**WHAT THE TASK ASKS:** In the savings guide below, condense the paragraph beginning "6 months of expenses is your target" into a short bulleted list that keeps its main facts.

**EXTRACT PROVIDED:**
-- Begin --

Savings Order of Operations

Prioritizing where to put your money is often the real challenge — here's a milestone-based framework to guide your savings decisions.

A.J. Stevenson, Financial Advisor • Virtus Financial Partners

5 min read · Updated May 2025

The savings order of operations sounds basic, but it is the first area of focus when onboarding a client. Understanding what you can save is essential, but prioritizing where to put that money is often the challenge.

Milestone: Emergency Savings

Annual Limit: Unlimited Tax Considerations: Earnings are taxable Misc Items: Top-rated high-yield savings account list here

6 months of expenses is your target, but all you see is everyone around doing all of the things you want to do. Get through this time period, and you have shown you are persistent and can actually save for your financial future. For example, a couple reaches their $50,000 target. They save 25% of their gross income every month and can now allocate the 25% to the milestones below. This is the money that allows you to sleep well at night and not worry about utilizing your long-term investments for any short-term unexpected expenses.

Milestone: Roth IRA

Annual Limit: $7,000 (under 50, total amount between any IRA, and each spouse can contribute the full amount even if one doesn't have income) Tax Considerations: Contributions are after tax, earnings grow tax-free, and withdrawals are tax-free Misc Items: No required minimum distributions (RMDs), backdoor Roth could be considered if over the income limits, beneficiaries under the 10-year rule do not pay taxes and can wait until the 10th year to withdrawal as there are no RMDs

Welcome to the Roth IRA. The most accessible way for any individual to save for retirement and in the most tax-efficient way possible. If you are over the income limits for a direct Roth IRA contribution, you might need to utilize a backdoor Roth. You can read more about this in a recent article we wrote here. Tax-free growth and qualifying tax-free withdrawals make this a great way to build your tax-free bucket of money.

-- End --

**INFORMATION SHOWN:**

-- Begin --

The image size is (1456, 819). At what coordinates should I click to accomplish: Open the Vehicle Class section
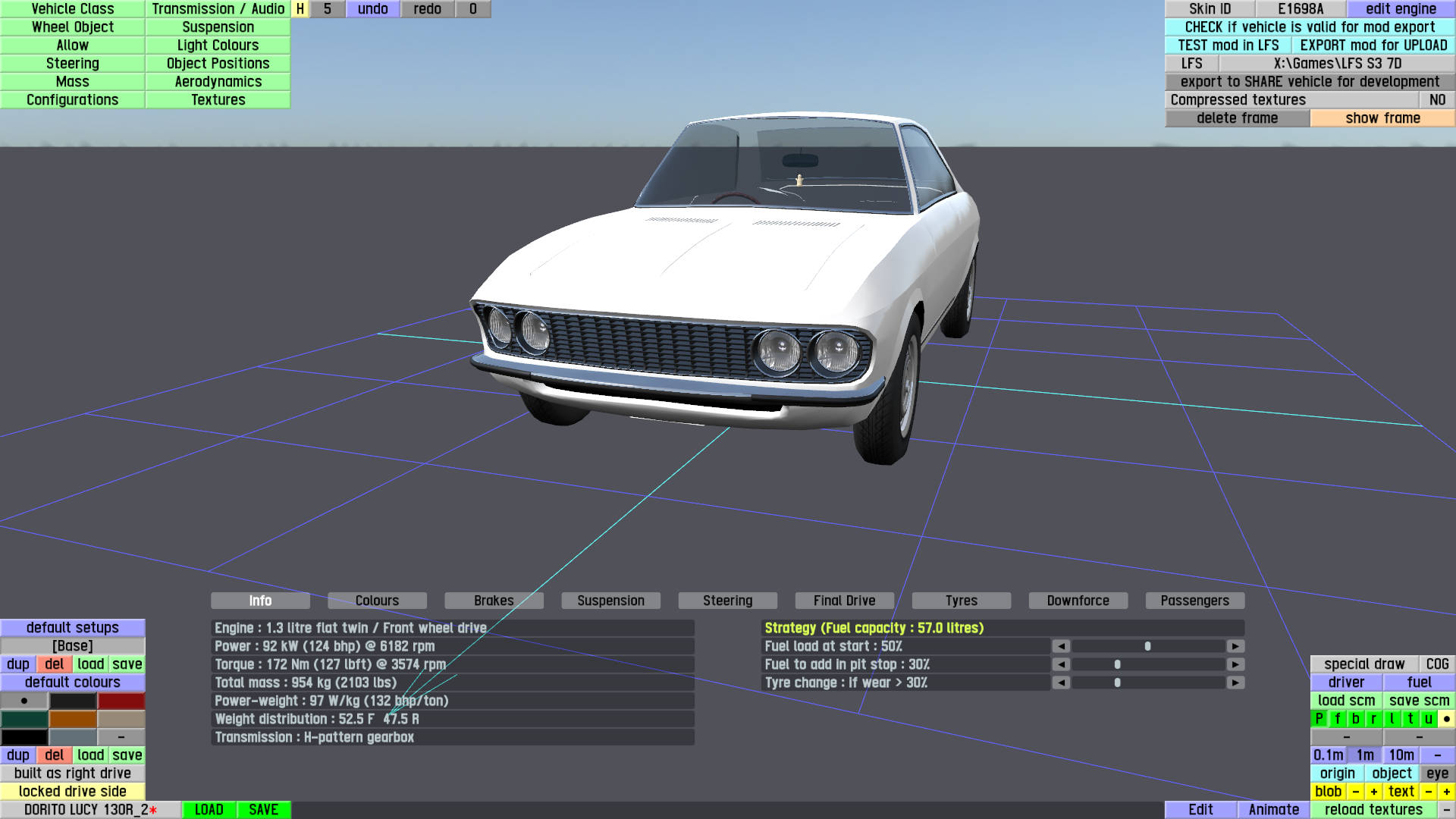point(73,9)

-- End --
-- Begin --

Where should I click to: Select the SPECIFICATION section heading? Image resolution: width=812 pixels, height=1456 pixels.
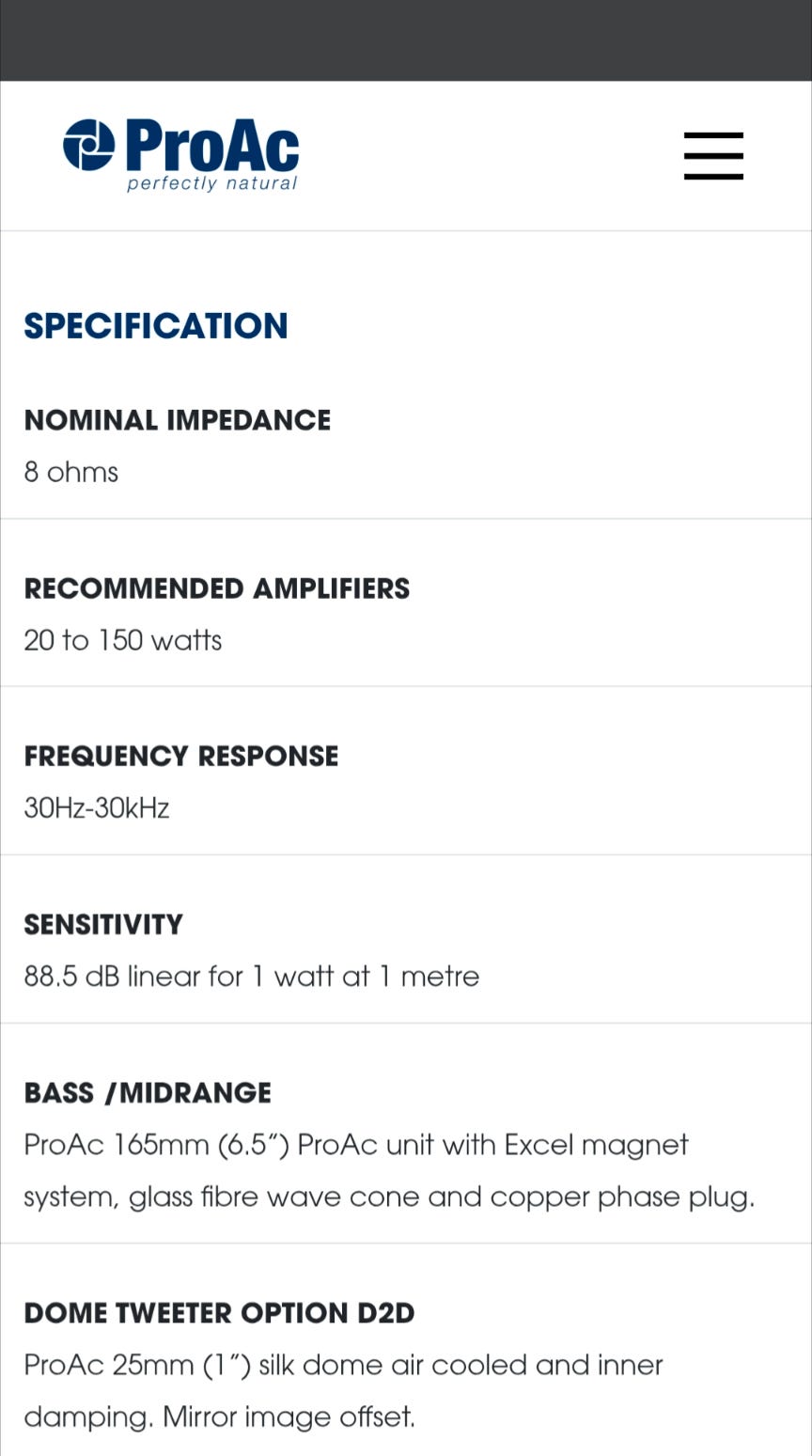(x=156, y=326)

-- End --

**THE REPLY:**
- The emergency savings target is six months of expenses, even while everyone around you seems to be doing the things you want to do.
- Getting through this period shows you are persistent and can save for your financial future.
- Example: a couple saving 25% of their gross income each month reaches their $50,000 target and can then put that 25% toward the next milestones.
- This money lets you sleep well at night without having to use long-term investments for short-term unexpected expenses.